> [Source text]
[Start of Attachment]
Whey protein…can’t say this is my favorite topic, but there was a request from a Charlotte native about the safety of this food supplement at a certain dose . What’s funny is I cannot for the life of me remember what daily dose he was taking (will have to get back to you on that)! That’s okay though because I’ll provide you with the specifics on dosing so there’ll be no going overboard with this one.
FYI -we’re talking whey protein to increase athletic performance and nothing more at this time!
So, whey protein, which is also known as Goat Milk Whey, Milk Protein, and Whey Protein Concentrate to name a few, has been shown by some clinical studies to increase lean body mass, strength and muscle size when combined with 6 to 10 weeks of strength training (this is compared to taking nothing).
The magic dose needed to attempt to achieve the same outcomes as these studies is 1.2 to 1.5 grams/kg of body weight.
NOTE: Studies involving natural medicines/supplements generally are not designed well so the results may be a little wishy-washy. Whey protein is possibly effective in increasing athletic performance, but we cannot say that it is for sure without stronger studies available to solidify this claim.
This means that a 180 lb person would weigh 81.8kg (weight in pounds divided by 2.2) and would take about 98 to 122 grams of whey protein per day.
Researchers believe whey protein may increase athletic performance by promoting higher blood amino acid (the building blocks of protein) concentrations which causes stimulation of the protein-making process (based on animal models).
Research in healthy volunteers who took just 10 grams of whey protein following exercise experienced this stimulated protein-making process where more muscle protein was produced, which then could potentially lead to bigger muscles. SWEET!
[End of Attachment]
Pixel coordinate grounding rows
[Start of Attachment]
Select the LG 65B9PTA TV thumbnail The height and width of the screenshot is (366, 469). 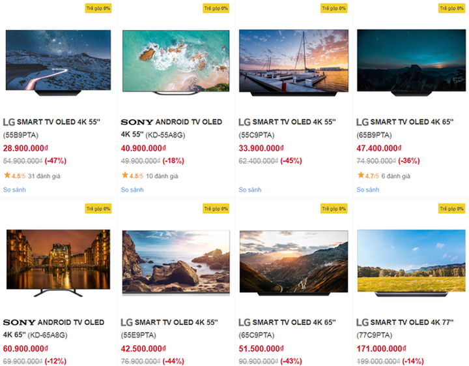tap(412, 62)
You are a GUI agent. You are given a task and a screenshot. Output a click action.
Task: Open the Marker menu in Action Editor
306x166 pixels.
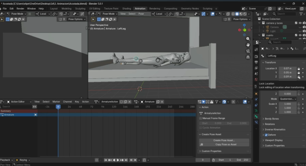(x=56, y=102)
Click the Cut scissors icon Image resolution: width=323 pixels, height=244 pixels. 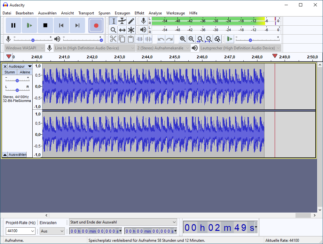[113, 39]
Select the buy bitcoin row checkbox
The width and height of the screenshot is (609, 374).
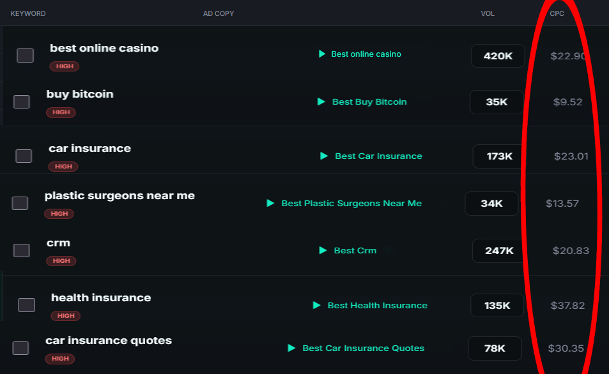[21, 101]
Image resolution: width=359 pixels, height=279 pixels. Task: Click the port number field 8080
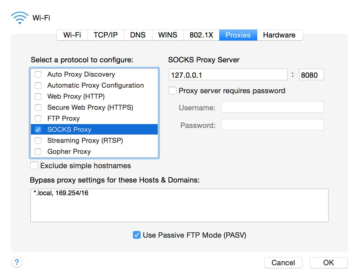click(x=311, y=75)
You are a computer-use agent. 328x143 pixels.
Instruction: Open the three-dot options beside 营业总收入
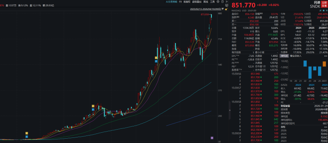coord(326,56)
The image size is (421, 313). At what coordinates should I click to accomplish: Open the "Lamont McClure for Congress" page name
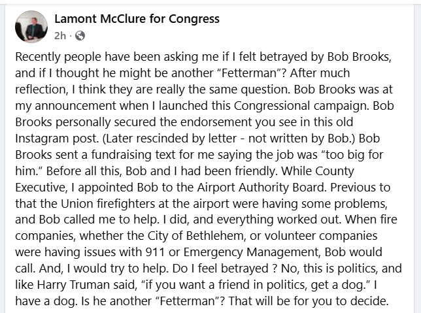tap(137, 19)

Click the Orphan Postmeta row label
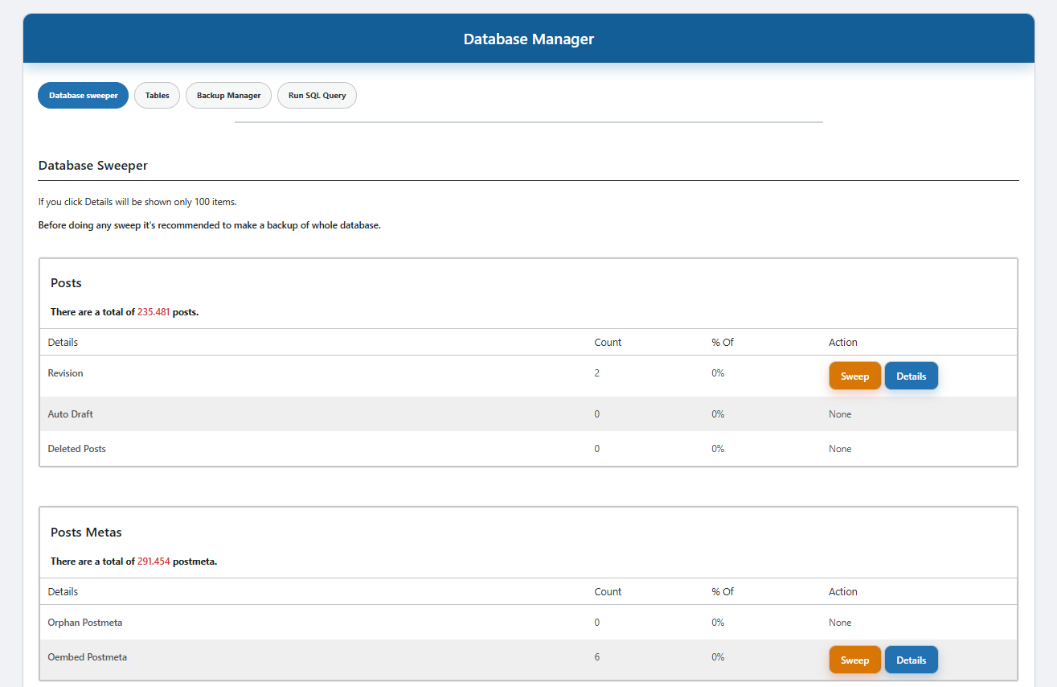point(85,623)
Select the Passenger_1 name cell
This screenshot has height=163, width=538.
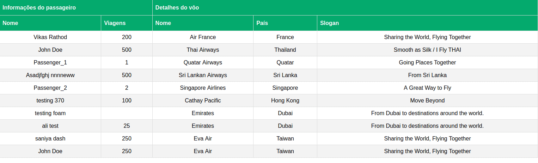tap(50, 63)
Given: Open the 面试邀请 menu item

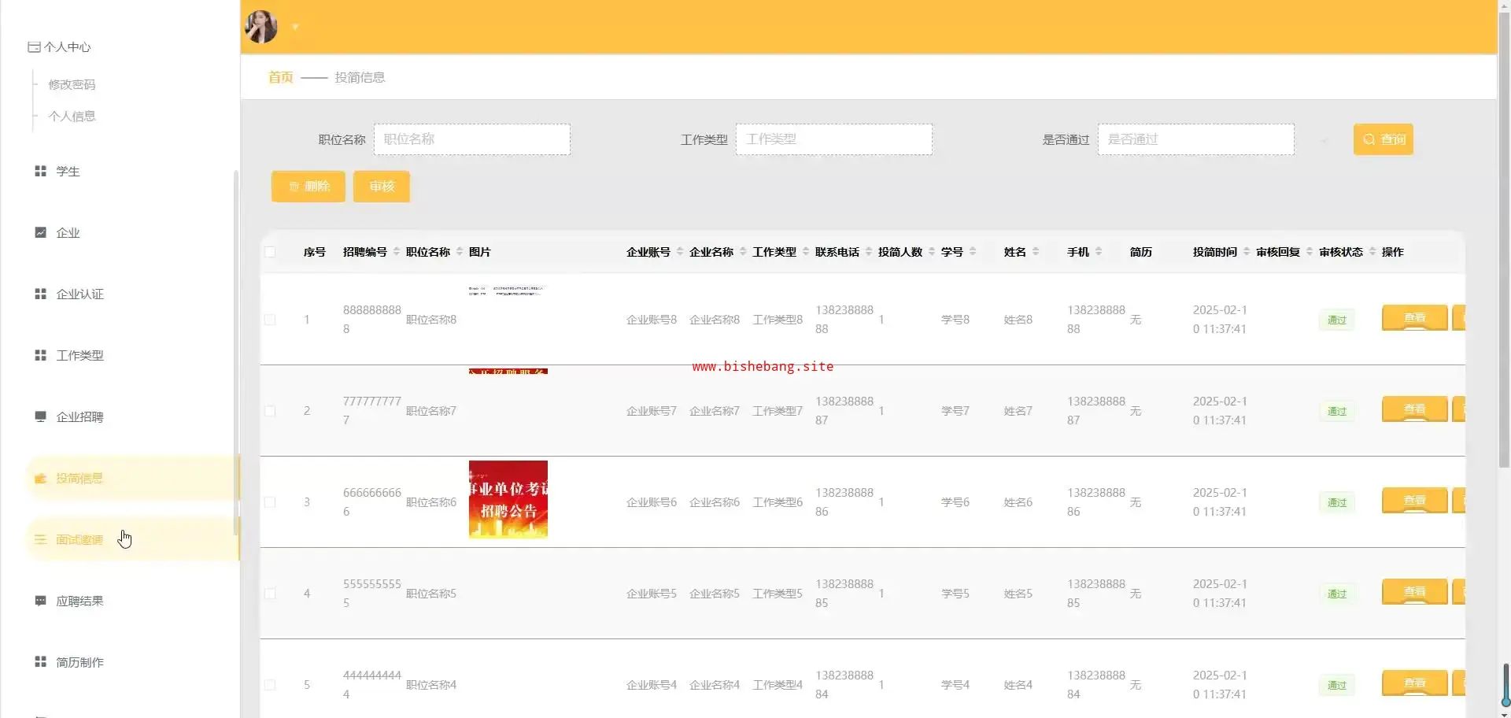Looking at the screenshot, I should tap(79, 539).
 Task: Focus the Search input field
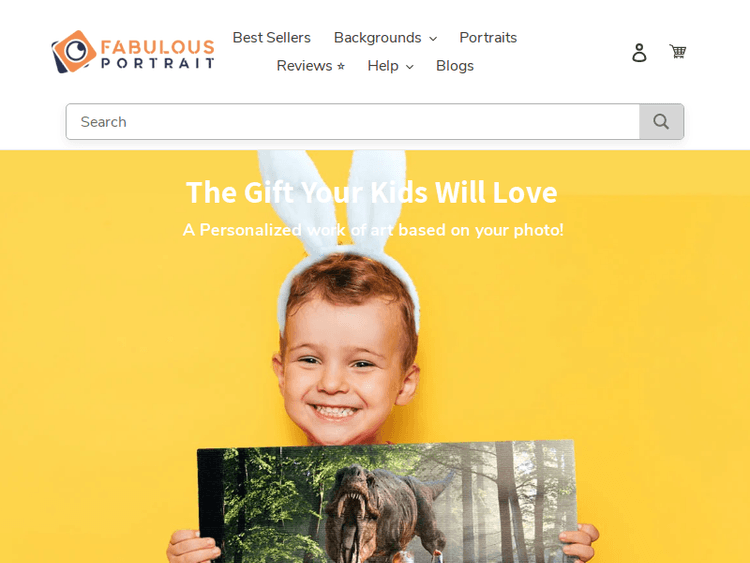[353, 121]
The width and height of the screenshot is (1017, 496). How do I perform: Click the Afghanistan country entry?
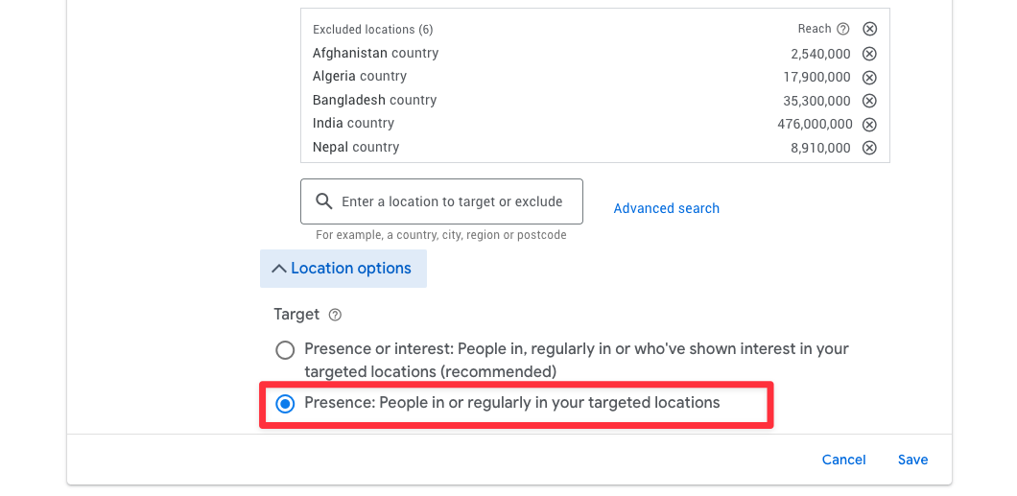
[End of Attachment]
> [Tasks to complete]
1: In the whey protein text, what daily dose per kilogram of body weight is given as needed to match the outcomes of the studies?
2: Continue the whey protein text from the point where it stops.

> [Answers per task]
1: 1.2 to 1.5 grams per kilogram of body weight.

2:
Whey protein is believed to be safe when used orally and appropriately (i.e. if used as demonstrated by the clinical trials). When taken by mouth, the supplement is well tolerated. High doses of 2.3 to 6.5 grams/kg/day can lead to increased stool frequency, bloating, cramps, thirst, nausea, reduced appetite, fatigue, and headache. Pleasant, right?!
Whey protein can also increase blood urea nitrogen (BUN), a measure used to show the concentration of nitrogen in the blood (in the form of urea). What the heck does that mean? I wouldn’t get bogged down by the details of the answer to this question. Just know your BUN level can increase twofold when taking whey protein in addition to a normal diet, so if you get labs done and your BUN appears to be off-the-chart, you’ll have an explanation for your physician!
There’s one medication that whey protein should not be combine with -levodopa. Combining levodopa with whey protein may decrease the absorption of the levodopa, thereby decreasing the medication’s desire effects. Avoid this combination at all costs!
Whey protein does not interact with any foods so get your meal on at the same time as taking this supplement if so desired.
Caution: People allergic to bovine milk products should not take whey protein because it comes from whey, the watery portion of milk.
Yup, that’s it…shouldn’t run into much of a problem when taking this supplement. Just a little stomach or intestinal discomfort if you over do it with the dose!